What the task asks →
Print the first line of the data below and every one after it, through the line containing "Task: Click the large Admin profile picture", exactly as written.

[[ Supplied information open ]]

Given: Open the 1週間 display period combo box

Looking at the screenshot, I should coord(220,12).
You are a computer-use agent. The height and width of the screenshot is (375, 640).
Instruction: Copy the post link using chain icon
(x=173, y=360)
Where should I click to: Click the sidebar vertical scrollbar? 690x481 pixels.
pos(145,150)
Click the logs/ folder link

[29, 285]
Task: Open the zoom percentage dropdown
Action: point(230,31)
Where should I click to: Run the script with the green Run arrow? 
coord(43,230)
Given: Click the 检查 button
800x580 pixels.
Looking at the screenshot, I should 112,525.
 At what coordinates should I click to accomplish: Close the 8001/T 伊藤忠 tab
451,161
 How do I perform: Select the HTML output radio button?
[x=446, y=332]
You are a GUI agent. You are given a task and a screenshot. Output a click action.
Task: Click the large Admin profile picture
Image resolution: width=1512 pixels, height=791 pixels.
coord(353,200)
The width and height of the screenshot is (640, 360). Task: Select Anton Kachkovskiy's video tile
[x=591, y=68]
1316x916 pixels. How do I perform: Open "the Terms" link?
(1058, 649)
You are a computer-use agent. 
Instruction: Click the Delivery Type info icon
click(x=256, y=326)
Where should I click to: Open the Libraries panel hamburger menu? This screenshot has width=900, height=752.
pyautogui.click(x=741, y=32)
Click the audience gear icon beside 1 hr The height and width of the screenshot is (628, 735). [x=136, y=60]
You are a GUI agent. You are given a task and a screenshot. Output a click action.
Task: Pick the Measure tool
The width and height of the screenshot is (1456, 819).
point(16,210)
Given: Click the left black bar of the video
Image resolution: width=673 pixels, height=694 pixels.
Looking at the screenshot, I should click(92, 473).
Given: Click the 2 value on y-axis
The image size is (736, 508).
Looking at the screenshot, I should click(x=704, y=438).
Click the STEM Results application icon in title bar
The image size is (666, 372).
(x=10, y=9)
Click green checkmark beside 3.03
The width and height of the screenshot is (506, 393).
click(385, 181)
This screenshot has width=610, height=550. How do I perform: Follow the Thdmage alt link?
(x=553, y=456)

[[ Supplied information closed ]]

Your solution →
Given: Open the 1週間 display period combo box

Looking at the screenshot, I should coord(220,12).
You are a computer-use agent. The height and width of the screenshot is (375, 640).
Instruction: Copy the post link using chain icon
(x=173, y=360)
Where should I click to: Click the sidebar vertical scrollbar? 690x481 pixels.
pos(145,150)
Click the logs/ folder link

[29, 285]
Task: Open the zoom percentage dropdown
Action: point(230,31)
Where should I click to: Run the script with the green Run arrow? 
coord(43,230)
Given: Click the 检查 button
800x580 pixels.
Looking at the screenshot, I should 112,525.
 At what coordinates should I click to accomplish: Close the 8001/T 伊藤忠 tab
451,161
 How do I perform: Select the HTML output radio button?
[x=446, y=332]
You are a GUI agent. You are given a task and a screenshot. Output a click action.
Task: Click the large Admin profile picture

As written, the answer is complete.